**Short task**. Select every line of the text below that contains the string "pyautogui", matching case exactly, and copy those lines out.

**Exercise material**.
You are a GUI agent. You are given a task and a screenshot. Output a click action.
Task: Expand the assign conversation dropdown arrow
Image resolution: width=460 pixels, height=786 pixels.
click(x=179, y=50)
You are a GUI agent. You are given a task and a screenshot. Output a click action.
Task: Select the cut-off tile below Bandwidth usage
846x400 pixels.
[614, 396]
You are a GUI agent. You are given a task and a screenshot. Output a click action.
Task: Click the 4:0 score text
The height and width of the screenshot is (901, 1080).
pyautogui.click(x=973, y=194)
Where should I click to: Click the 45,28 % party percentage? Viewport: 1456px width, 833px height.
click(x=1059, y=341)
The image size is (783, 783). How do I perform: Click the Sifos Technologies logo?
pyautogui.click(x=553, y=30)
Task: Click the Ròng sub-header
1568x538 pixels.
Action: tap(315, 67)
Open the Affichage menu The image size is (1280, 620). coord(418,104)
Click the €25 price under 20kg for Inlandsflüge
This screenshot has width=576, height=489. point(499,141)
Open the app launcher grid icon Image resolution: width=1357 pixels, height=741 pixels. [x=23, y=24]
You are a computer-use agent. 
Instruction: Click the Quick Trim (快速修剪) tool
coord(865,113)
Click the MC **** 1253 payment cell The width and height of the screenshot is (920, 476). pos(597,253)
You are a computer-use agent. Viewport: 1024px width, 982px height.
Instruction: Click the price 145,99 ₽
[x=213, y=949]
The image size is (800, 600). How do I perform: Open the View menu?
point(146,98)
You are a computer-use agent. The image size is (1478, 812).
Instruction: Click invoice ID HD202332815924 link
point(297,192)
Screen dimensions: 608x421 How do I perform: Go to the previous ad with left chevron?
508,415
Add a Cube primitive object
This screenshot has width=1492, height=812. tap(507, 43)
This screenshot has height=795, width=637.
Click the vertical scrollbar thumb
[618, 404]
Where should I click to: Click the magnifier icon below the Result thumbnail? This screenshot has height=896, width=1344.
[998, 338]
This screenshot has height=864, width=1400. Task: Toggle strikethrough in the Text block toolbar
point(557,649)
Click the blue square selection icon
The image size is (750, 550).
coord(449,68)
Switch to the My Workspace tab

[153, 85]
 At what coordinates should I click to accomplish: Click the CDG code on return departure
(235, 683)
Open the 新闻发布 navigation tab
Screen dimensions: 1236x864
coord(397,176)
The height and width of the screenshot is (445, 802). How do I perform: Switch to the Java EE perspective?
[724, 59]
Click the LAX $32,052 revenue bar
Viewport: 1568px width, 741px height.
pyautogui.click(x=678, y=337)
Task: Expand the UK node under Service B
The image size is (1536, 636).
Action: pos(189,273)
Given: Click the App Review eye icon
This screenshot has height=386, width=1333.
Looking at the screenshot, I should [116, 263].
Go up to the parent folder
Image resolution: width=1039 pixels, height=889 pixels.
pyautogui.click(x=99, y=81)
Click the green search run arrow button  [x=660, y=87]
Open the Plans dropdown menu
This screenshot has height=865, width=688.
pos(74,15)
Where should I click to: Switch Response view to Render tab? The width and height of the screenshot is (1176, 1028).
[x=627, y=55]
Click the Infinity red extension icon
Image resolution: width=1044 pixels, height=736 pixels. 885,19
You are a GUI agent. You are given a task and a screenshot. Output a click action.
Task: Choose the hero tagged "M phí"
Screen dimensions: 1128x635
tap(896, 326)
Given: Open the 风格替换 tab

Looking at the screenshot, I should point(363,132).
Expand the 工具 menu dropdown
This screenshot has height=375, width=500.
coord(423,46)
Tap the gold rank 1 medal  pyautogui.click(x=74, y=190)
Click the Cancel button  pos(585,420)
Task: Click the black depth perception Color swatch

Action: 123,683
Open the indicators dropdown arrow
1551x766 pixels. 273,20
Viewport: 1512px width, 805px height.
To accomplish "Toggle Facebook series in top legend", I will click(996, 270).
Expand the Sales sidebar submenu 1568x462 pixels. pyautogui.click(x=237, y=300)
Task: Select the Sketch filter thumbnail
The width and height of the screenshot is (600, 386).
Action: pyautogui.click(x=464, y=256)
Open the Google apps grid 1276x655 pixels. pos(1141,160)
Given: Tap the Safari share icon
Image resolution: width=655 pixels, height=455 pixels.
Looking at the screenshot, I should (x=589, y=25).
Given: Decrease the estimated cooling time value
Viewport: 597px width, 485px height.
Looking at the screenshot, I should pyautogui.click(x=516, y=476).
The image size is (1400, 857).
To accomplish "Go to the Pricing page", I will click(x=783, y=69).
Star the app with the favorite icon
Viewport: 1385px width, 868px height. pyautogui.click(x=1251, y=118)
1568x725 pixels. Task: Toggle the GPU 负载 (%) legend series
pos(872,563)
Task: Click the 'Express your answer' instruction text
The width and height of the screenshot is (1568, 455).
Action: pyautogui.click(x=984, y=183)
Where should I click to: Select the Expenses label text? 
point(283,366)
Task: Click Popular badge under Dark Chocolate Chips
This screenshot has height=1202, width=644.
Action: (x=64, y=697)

**Answer to the problem**.
pyautogui.click(x=973, y=194)
pyautogui.click(x=553, y=30)
pyautogui.click(x=678, y=337)
pyautogui.click(x=99, y=81)
Tap the gold rank 1 medal  pyautogui.click(x=74, y=190)
Expand the Sales sidebar submenu 1568x462 pixels. pyautogui.click(x=237, y=300)
Action: pyautogui.click(x=464, y=256)
Looking at the screenshot, I should pyautogui.click(x=516, y=476).
Viewport: 1385px width, 868px height. pyautogui.click(x=1251, y=118)
Action: pyautogui.click(x=984, y=183)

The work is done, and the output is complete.